- Source text
· · · · ·
The power of choices
Doctor talks wellness in the face of news of Americans’ lowered life expectancy
Around five years ago, a family member gave Dr. Monty Leavitt a book that changed his life. It was The Paleo Solution by Robb Wolf, the former Chicoan who pioneered the diet that avoids sugar as well as processed carbohydrates and oils.
As an emergency medicine physician at Enloe Medical Center, Leavitt was active. He’d gone to college in Canada, at the University of Alberta, on a basketball scholarship and continued playing into middle age; but by that point, in his mid-50s, he had quit the sport due to aches and injuries.
He’s found that switching foods has had a transformative effect. Leavitt said he notices a difference when he eats a more healthful diet: He feels “dramatically better.” Now 58, he’s back on the basketball court and “can compete with 25-year-olds.”
Leavitt is a walking—and playing—testimonial to the power of lifestyle choices in maintaining or improving health. He imparts information on diet and exercise to patients in the emergency room, while he completes advanced training in functional medicine. He hopes to move into a specialized internal medicine practice focused on teaching wellness rather than just treating illness.
Through this lens, Leavitt has a distinct view on a year-capping medical announcement: The National Center for Health Statistics recently released updated data on life expectancy, death rates and leading causes of death in the United States.
· · · · ·
- Provided data
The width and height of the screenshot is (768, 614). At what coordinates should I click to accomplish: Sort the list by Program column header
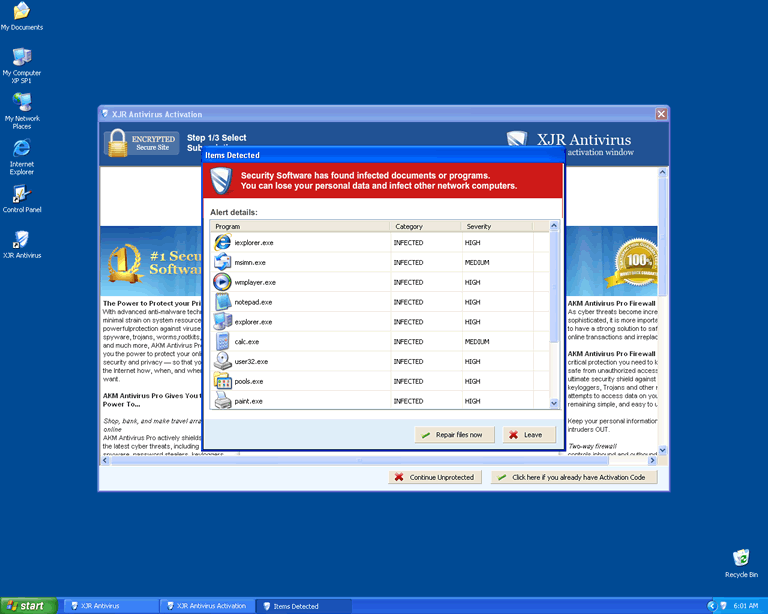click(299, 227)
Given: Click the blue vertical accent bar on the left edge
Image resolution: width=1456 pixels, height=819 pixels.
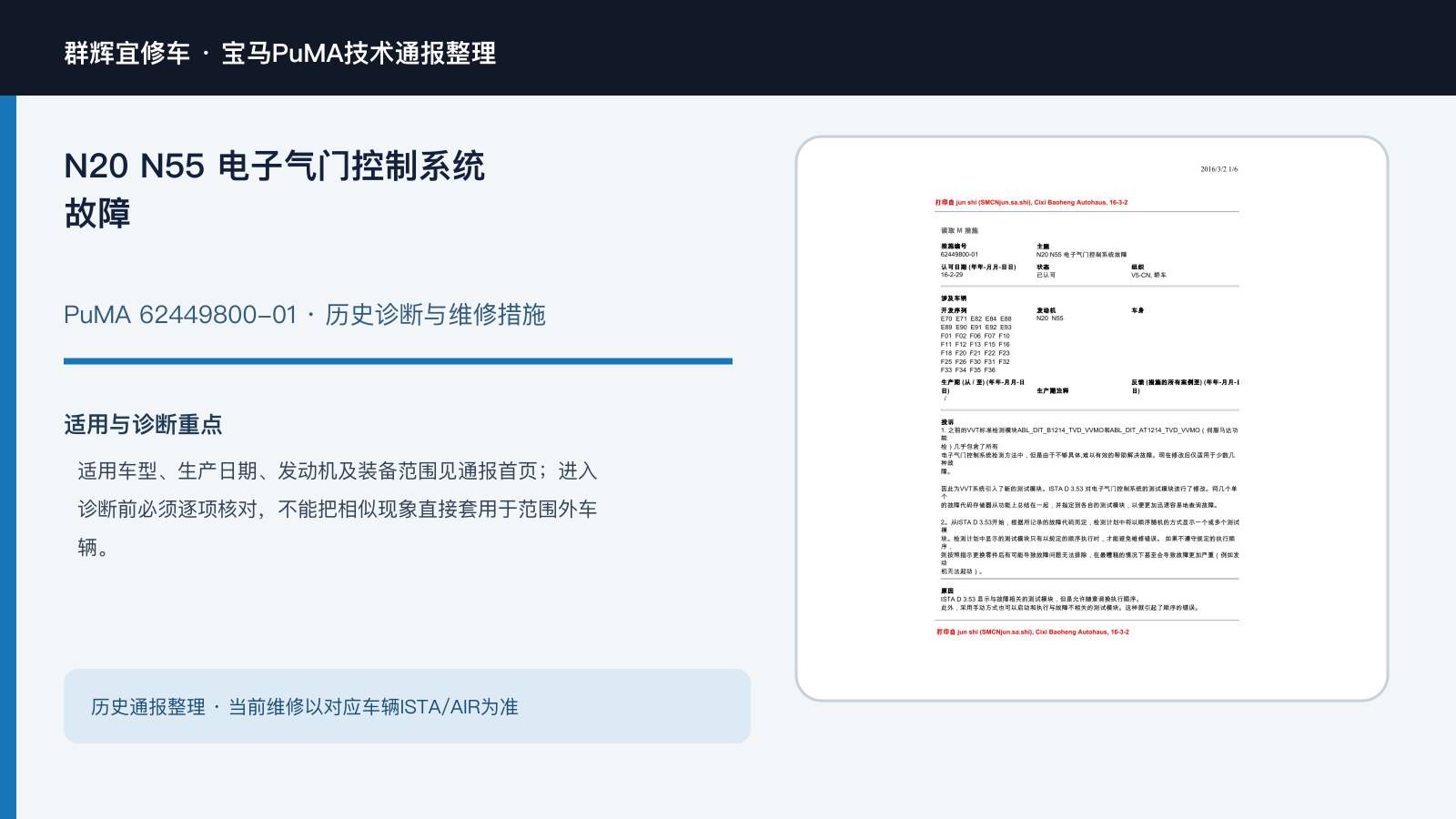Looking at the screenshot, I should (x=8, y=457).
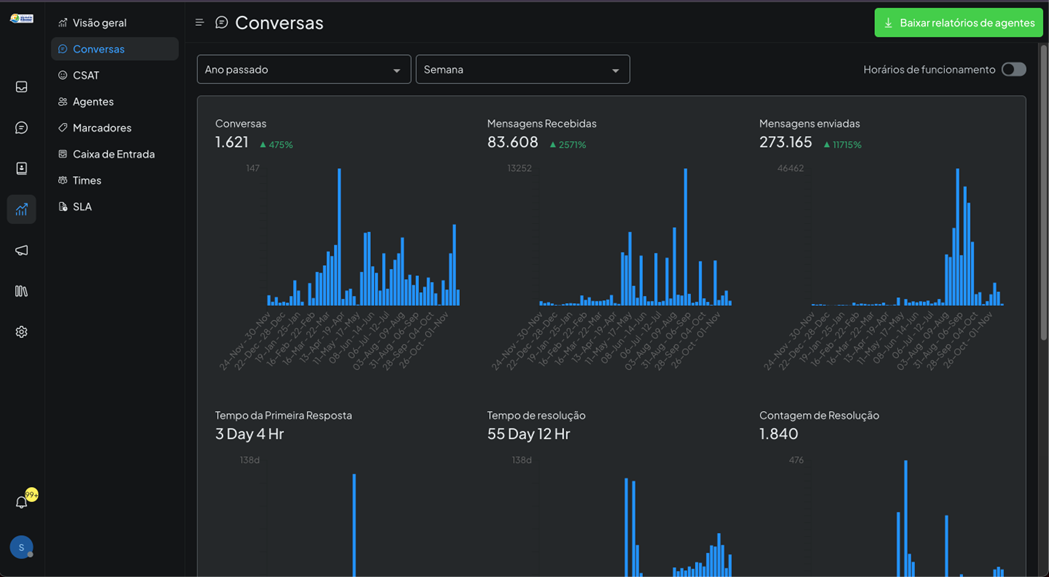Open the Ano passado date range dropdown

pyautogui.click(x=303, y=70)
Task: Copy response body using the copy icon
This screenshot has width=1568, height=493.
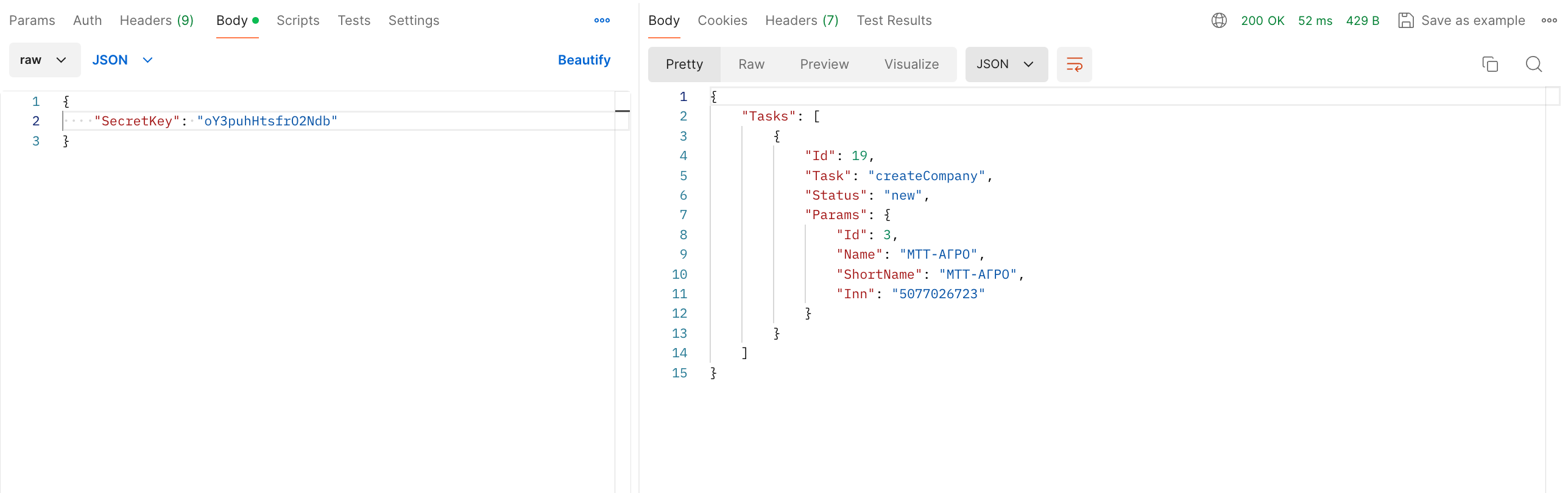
· · · · ·
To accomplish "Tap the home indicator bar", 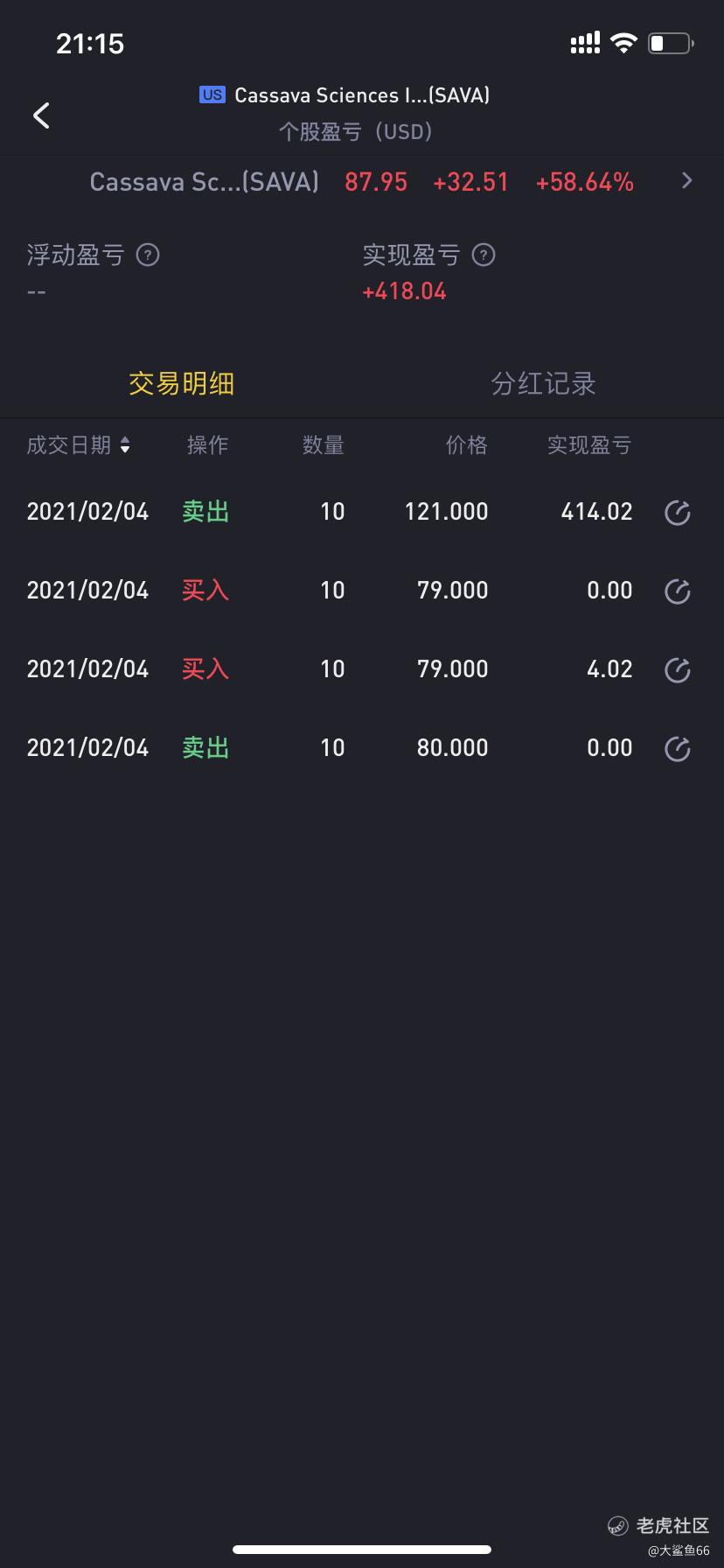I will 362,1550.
· · · · ·
- Problems to solve
1) In the wellness article about Dr. Leavitt, which university did he attend?
2) Continue the wellness article about Dr. Leavitt from where it stops.
You won't need the listing at all.

- Task responses
1) The University of Alberta, in Canada.

2)
Capturing national headlines, the NCHS revealed that the overall death rate has risen for the first time in a decade and life expectancy (i.e., the age to which a newborn can expect to live) has dropped for the first time since 1993.
Secondary in media coverage but not in significance, numbers increased in nine of the top 10 causes of death—eight to a degree considered statistically significant. The leading causes remained the same (see infobox), with heart disease still first; the No. 2 cause, cancer, had decreased numbers but still outpaced unintentional injuries (including accidents and overdoses) and chronic lower respiratory diseases.
In all instances, the shifts were slight. Life expectancy dropped about six weeks, from 78.9 years to 78.8 years, and the biggest jump in any leading cause of death was four more deaths per 100,000, due to Alzheimer’s disease.
Plus, as pointed out by Dr. Andy Miller, Butte County’s public health officer, the infant mortality rate remained unchanged—as did life expectancy for seniors over 65. “So, it’s hard to draw a whole bunch of conclusions,” he said. “It’s more [a situation of] slipping on a lot of fronts than one particular problem.”
Leavitt does see a common denominator, life choices—even for causes of death as diverse as Alzheimer’s disease and drug overdoses, not just for lifestyle-attributed cancers, cardiovascular diseases, breathing impairments and diabetes.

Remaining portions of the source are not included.